Health Equity

Naugatuck Valley Project

2007 - $150,000

Providing language interpretation services for the Lower Valley’s Latino and recent immigrant population for individuals with limited English proficiency. Language can create a barrier to good health. Patients and providers have to be able to listen and learn from each other to properly diagnose health problems. Two year grant.

For the growing Naugatuck Valley immigrant population, it’s an obstacle that the Naugatuck Valley Project (NVP) is has been working to remove since 2005, with the help of multiple grants from CT Health.

The factors motivating community organizations to form the NVP are evident. With Naugatuck Valley’s immigrant population growing dramatically during the last decade, Latino residents now make up nearly one quarter of the population in some Valley cities.

And many here do not speak English well enough to make the health care system work effectively for them.

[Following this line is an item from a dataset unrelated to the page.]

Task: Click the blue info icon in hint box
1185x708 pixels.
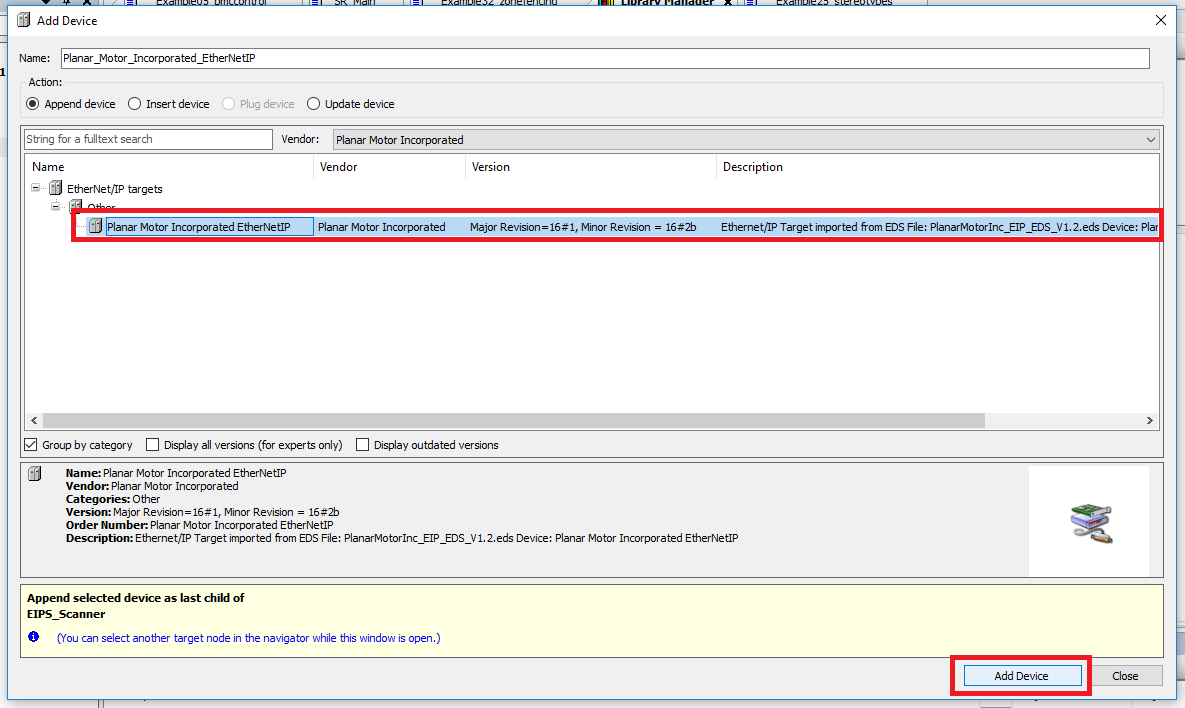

This led Valley congregations, neighborhood organizations, labor unions, housing cooperatives and small businesses to create the NVP Health Care Interpretation Project and set several goals to help overcome this problem. Among them:

  • Research and document the extent of language-based health care barriers
  • Build relationships with Valley health care providers
  • Develop a plan with hospitals for better interpretation services
  • Help build regional and statewide support to pass a new law that would provide medical interpreters to Medicaid and HUSKY beneficiaries
  • Place face-to-face interpreters in all four Valley hospitals
  • Develop training for medical interpreters

The NVP had the support of an 18-month, $70,000 CT Health grant awarded in 2005 to help fund this initiative, followed by a second grant of $150,000 for two years, through 2009.

Armed with policy research commissioned by CT Health, the NVP joined 25 allied groups and the Hispanic Health Council to secure new legislation mandating Medicaid reimbursement for interpretation services. Although implementation has been postponed until 2014, momentum from this coalition led to the establishment of a professional association for medical interpreters that will adopt and maintain standards for training and certification.

Through 2009, the NVP also established broader community education through workshops in Valley institutions on how to use the health care systems and how to ask for a medical interpreter.

With these successful partnerships, policy advancements, and ongoing advocacy efforts, the NVP has dramatically improved the patient-provider experience for these communities.